WORK ITEM => Please write out each entry exactly as it appears.

RECORDS SHOWN =>
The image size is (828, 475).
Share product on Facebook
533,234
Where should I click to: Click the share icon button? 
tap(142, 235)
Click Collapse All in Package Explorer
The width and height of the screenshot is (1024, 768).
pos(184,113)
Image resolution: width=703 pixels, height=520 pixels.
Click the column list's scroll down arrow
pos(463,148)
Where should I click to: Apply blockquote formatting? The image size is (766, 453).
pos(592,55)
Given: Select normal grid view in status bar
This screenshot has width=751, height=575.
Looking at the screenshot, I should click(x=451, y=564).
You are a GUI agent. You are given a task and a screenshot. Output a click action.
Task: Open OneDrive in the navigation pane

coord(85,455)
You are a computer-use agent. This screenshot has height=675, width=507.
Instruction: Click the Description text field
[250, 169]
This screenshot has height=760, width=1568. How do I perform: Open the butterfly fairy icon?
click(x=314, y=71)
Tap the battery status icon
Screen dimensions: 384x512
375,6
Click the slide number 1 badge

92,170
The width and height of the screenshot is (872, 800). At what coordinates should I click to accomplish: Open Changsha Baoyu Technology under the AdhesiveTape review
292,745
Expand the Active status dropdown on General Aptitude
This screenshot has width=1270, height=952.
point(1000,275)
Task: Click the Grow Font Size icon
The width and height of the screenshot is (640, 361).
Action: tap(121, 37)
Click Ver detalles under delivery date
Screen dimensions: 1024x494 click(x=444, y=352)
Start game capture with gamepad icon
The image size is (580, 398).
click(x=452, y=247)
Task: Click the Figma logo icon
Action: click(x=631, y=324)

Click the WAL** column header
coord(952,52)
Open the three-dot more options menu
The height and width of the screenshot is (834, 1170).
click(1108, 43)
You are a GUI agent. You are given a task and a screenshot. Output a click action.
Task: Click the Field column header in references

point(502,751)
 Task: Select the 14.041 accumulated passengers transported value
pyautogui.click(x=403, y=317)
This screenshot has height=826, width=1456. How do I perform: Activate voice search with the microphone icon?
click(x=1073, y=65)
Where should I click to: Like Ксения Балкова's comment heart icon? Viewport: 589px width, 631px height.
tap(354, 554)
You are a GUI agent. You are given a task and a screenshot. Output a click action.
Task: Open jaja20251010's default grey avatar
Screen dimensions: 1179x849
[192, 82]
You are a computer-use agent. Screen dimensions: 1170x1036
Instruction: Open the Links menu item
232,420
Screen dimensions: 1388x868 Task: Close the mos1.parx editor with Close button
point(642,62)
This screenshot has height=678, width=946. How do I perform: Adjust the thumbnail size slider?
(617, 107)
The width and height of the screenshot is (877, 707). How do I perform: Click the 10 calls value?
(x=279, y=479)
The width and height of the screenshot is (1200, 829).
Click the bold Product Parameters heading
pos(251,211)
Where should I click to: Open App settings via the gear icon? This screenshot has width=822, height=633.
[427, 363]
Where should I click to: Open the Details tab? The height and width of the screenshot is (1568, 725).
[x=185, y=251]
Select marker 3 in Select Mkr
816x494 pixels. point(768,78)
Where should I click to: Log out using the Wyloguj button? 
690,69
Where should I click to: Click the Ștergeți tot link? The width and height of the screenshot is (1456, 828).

OUTPUT FOR THIS EXERCISE =>
The image size is (828, 475).
Share product on Facebook
533,234
Where should I click to: Click the share icon button? 
tap(142, 235)
Click Collapse All in Package Explorer
The width and height of the screenshot is (1024, 768).
pos(184,113)
Image resolution: width=703 pixels, height=520 pixels.
Click the column list's scroll down arrow
pos(463,148)
Where should I click to: Apply blockquote formatting? The image size is (766, 453).
pos(592,55)
Given: Select normal grid view in status bar
This screenshot has width=751, height=575.
Looking at the screenshot, I should click(x=451, y=564).
You are a GUI agent. You are given a task and a screenshot. Output a click action.
Task: Open OneDrive in the navigation pane

coord(85,455)
You are a computer-use agent. This screenshot has height=675, width=507.
Instruction: Click the Description text field
[250, 169]
This screenshot has height=760, width=1568. How do I perform: Open the butterfly fairy icon?
click(x=314, y=71)
Tap the battery status icon
Screen dimensions: 384x512
375,6
Click the slide number 1 badge

92,170
The width and height of the screenshot is (872, 800). At what coordinates should I click to accomplish: Open Changsha Baoyu Technology under the AdhesiveTape review
292,745
Expand the Active status dropdown on General Aptitude
This screenshot has width=1270, height=952.
point(1000,275)
Task: Click the Grow Font Size icon
The width and height of the screenshot is (640, 361).
Action: tap(121, 37)
Click Ver detalles under delivery date
Screen dimensions: 1024x494 click(x=444, y=352)
Start game capture with gamepad icon
The image size is (580, 398).
click(x=452, y=247)
Task: Click the Figma logo icon
Action: click(x=631, y=324)

Click the WAL** column header
coord(952,52)
Open the three-dot more options menu
The height and width of the screenshot is (834, 1170).
click(1108, 43)
You are a GUI agent. You are given a task and a screenshot. Output a click action.
Task: Click the Field column header in references

point(502,751)
 Task: Select the 14.041 accumulated passengers transported value
pyautogui.click(x=403, y=317)
This screenshot has height=826, width=1456. How do I perform: Activate voice search with the microphone icon?
click(x=1073, y=65)
Where should I click to: Like Ксения Балкова's comment heart icon? Viewport: 589px width, 631px height.
tap(354, 554)
You are a GUI agent. You are given a task and a screenshot. Output a click action.
Task: Open jaja20251010's default grey avatar
Screen dimensions: 1179x849
[192, 82]
You are a computer-use agent. Screen dimensions: 1170x1036
Instruction: Open the Links menu item
232,420
Screen dimensions: 1388x868 Task: Close the mos1.parx editor with Close button
point(642,62)
This screenshot has height=678, width=946. How do I perform: Adjust the thumbnail size slider?
(617, 107)
The width and height of the screenshot is (877, 707). How do I perform: Click the 10 calls value?
(x=279, y=479)
The width and height of the screenshot is (1200, 829).
Click the bold Product Parameters heading
pos(251,211)
Where should I click to: Open App settings via the gear icon? This screenshot has width=822, height=633.
[427, 363]
Where should I click to: Open the Details tab? The height and width of the screenshot is (1568, 725).
[x=185, y=251]
Select marker 3 in Select Mkr
816x494 pixels. point(768,78)
Where should I click to: Log out using the Wyloguj button? 
690,69
Where should I click to: Click the Ștergeți tot link? The width and height of the screenshot is (1456, 828).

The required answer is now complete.